Substrate - Feedback Thread

Here is an update on what we ended up doing. So we understand that the behavior that we had in 5.6 was actually a bug, since you cannot have IOR 0 physically, so we are not expecting that behavior to come back. However, since this is a big issue for us, we had to find a workaround for it. we realized, if we turn off all lighting channels of the glass meshes, since it wont receive any light from the skylight, it wont reflect the skylight as well, so we directly see the backdrop mesh. However this means that the edges of the glass will appear darker, since there is no light in the scene that can bounce on them. To fix that, we enabled “affect dynamic indirect lighting” on the backdrop mesh, so with emissivity of the already existing hdri texture on the backdrop mesh, we see some minor light bounces on the edges of the glasses. This is a compromise since ideally we don’t want the backdrop to contribute anything to the lighting of the scene, that must be handled by the skylight actor in our lighting plugin, but since typically the backdrop intensity is not that high (otherwise it looks fully white) the difference is negligible. I should mention that we also changed our backdrop material a bit as well and started using Pathtracing ray type swtich to only select the main and indirect specular rays. This way at least rest of the lighting is not affected by the backdrop. However it would be fantastic if in the future we will get the option to separate the reflection rays from GI rays. As of now reflection and GI are tied together which is a big limitation.

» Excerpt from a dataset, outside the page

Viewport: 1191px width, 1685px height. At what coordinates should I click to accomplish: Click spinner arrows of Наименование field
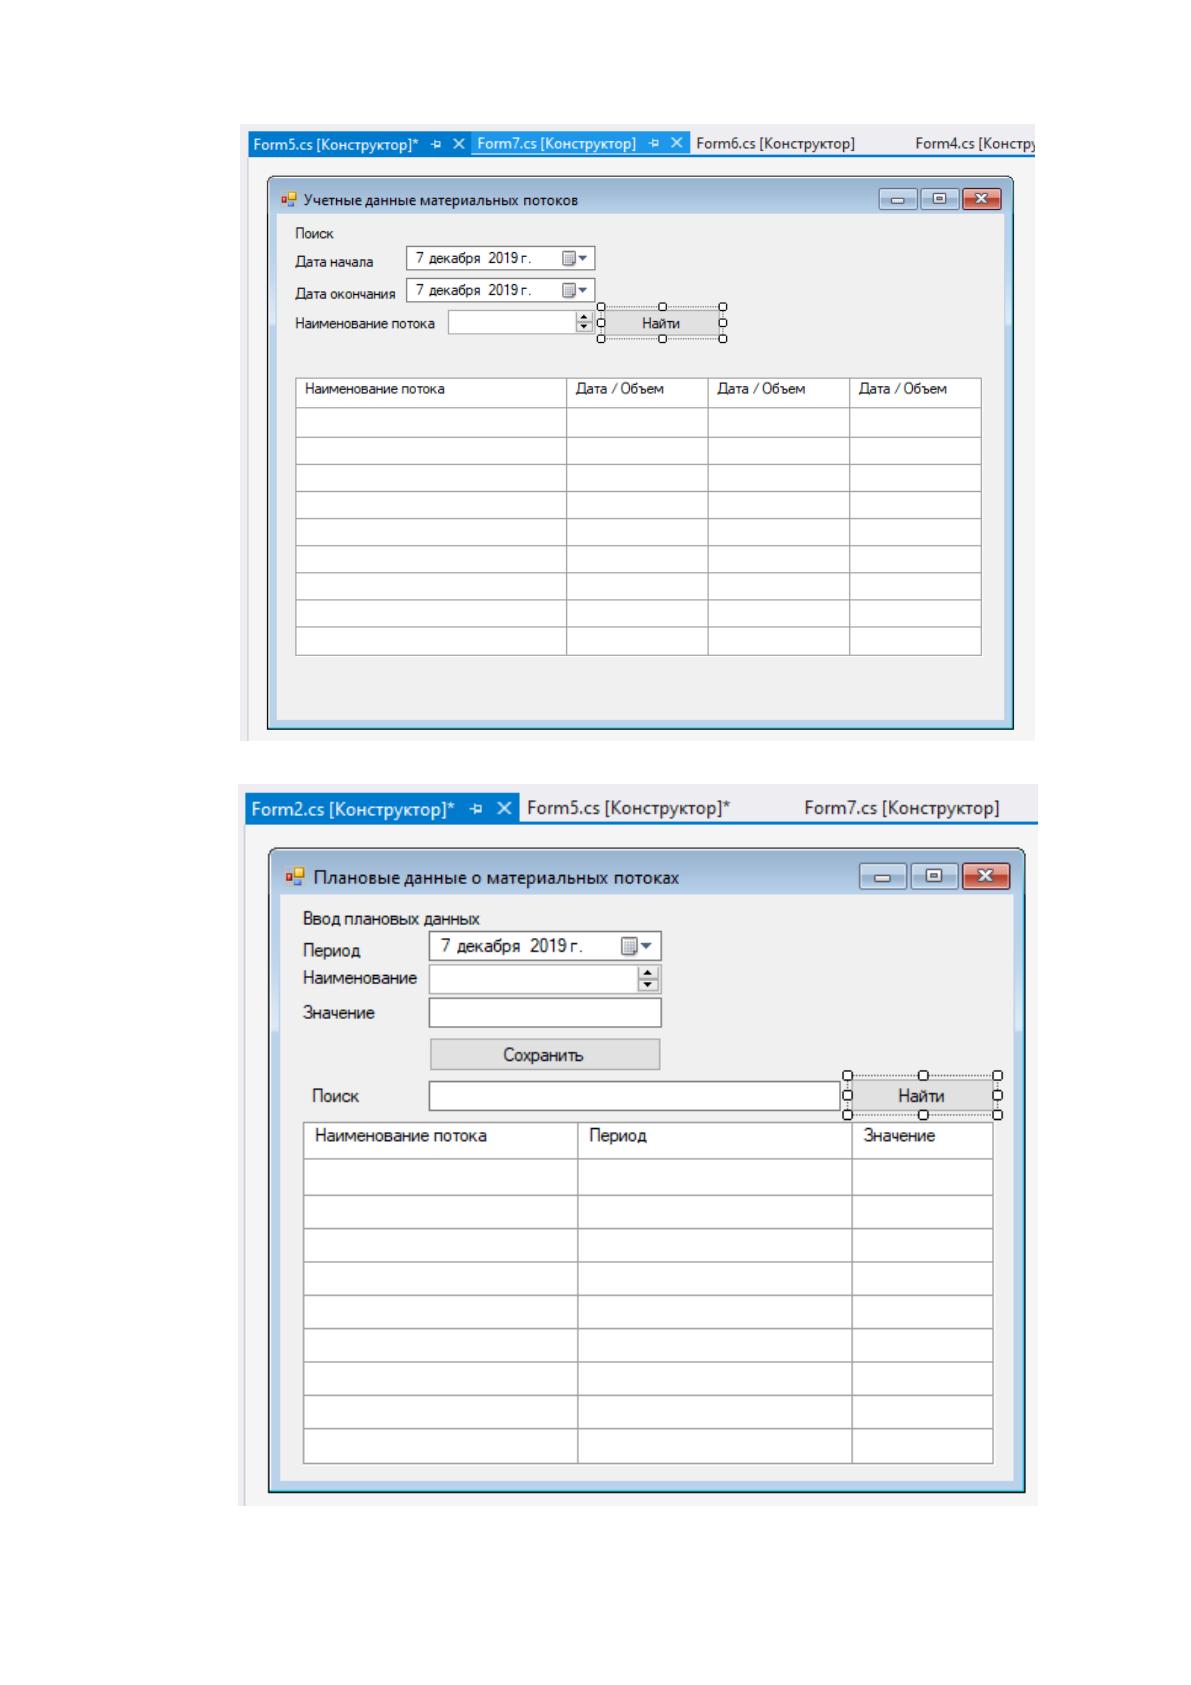648,979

I’m having some trouble with substrate translucence. I cant get any distortion happening, either through IOR or a normal map. Followed 3 tutorials and still nothing.
Im using 5.7.4.
Project settings - Substrate- all ticked except experimental
Sample material-

Does anybody have any ideas?

There is a RefractionMethod to setup on the material now. Defaults to None.

Yeah, sorry, I didnt add that part of my setup, but it is set to IOR, tried the newer IOR based on F0 too, still nothing.

So I finally got translucency working, I had the ‘effects’ scalability too low. However, my glass windows (simple cuboid) get this distorted offset ‘copy’ of the inside (that isnt meant to be a floating extra frame). At this point it should be more reflection than refraction (F0=0.04, F90=1). I asked AI, that kept pointing to screen space reflections, but I’ve completely disabled that in the material and Post Process.
Any help would be appriciated!

Just disable refraction on thin flat translucent materials. A plane of glass really doesn’t need it.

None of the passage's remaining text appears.